■ What is expected:
Your task is to filter the data below down to the lines holding "will".

■ Material supplied:

▬▬▬▬▬▬▬▬▬▬

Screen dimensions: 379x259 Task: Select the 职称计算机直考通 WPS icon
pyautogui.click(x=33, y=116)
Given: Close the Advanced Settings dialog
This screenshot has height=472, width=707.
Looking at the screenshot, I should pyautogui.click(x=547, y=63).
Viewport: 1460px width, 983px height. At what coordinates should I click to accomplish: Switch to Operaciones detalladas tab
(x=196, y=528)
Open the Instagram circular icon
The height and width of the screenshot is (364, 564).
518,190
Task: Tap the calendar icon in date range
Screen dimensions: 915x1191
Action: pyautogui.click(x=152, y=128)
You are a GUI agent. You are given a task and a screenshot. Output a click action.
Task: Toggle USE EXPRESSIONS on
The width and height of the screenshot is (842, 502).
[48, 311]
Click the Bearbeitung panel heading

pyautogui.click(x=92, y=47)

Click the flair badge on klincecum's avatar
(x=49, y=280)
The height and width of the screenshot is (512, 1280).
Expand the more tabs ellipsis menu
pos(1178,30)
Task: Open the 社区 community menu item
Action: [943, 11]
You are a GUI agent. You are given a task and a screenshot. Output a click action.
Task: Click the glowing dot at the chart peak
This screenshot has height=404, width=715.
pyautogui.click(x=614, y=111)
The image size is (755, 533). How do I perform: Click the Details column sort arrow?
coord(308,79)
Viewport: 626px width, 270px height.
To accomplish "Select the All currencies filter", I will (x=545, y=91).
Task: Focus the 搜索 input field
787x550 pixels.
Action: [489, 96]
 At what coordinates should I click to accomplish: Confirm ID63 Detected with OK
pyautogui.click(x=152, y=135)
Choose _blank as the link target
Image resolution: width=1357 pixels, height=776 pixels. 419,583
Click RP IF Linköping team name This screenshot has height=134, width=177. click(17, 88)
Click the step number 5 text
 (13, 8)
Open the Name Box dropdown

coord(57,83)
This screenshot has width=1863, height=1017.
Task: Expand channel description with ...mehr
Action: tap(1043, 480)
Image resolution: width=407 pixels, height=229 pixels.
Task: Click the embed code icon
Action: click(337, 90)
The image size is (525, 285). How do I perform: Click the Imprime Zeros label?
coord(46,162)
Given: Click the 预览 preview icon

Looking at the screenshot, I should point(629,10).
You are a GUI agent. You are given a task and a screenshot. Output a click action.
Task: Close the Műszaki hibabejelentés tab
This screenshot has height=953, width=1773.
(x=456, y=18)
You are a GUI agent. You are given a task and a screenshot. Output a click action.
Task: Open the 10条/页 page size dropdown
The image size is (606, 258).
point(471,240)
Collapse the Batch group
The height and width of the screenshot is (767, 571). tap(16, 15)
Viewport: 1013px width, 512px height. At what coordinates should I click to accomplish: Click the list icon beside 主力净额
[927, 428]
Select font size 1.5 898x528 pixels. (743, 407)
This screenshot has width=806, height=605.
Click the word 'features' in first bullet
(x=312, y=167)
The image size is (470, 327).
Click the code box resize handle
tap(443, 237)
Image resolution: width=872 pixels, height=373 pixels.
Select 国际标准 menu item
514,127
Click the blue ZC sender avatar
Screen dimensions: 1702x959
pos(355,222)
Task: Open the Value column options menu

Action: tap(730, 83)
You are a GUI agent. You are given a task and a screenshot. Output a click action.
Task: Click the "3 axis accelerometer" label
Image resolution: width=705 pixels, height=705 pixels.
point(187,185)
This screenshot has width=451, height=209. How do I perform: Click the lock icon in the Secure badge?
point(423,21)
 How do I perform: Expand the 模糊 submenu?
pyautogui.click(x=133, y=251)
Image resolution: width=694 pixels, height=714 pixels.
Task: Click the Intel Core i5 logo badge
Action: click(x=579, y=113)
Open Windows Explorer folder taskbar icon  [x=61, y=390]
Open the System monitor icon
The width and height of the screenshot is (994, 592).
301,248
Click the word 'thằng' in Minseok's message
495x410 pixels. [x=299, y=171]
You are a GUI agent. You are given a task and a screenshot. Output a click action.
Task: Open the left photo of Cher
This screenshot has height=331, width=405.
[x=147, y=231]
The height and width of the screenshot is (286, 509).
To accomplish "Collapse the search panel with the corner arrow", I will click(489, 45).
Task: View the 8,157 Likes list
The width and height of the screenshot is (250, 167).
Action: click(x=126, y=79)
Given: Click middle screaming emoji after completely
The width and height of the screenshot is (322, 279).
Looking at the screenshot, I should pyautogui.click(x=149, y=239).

▬▬▬▬▬▬▬▬▬▬

■ Your response:
To accomplish "Select the All currencies filter", I will (x=545, y=91).
To accomplish "Collapse the search panel with the corner arrow", I will click(489, 45).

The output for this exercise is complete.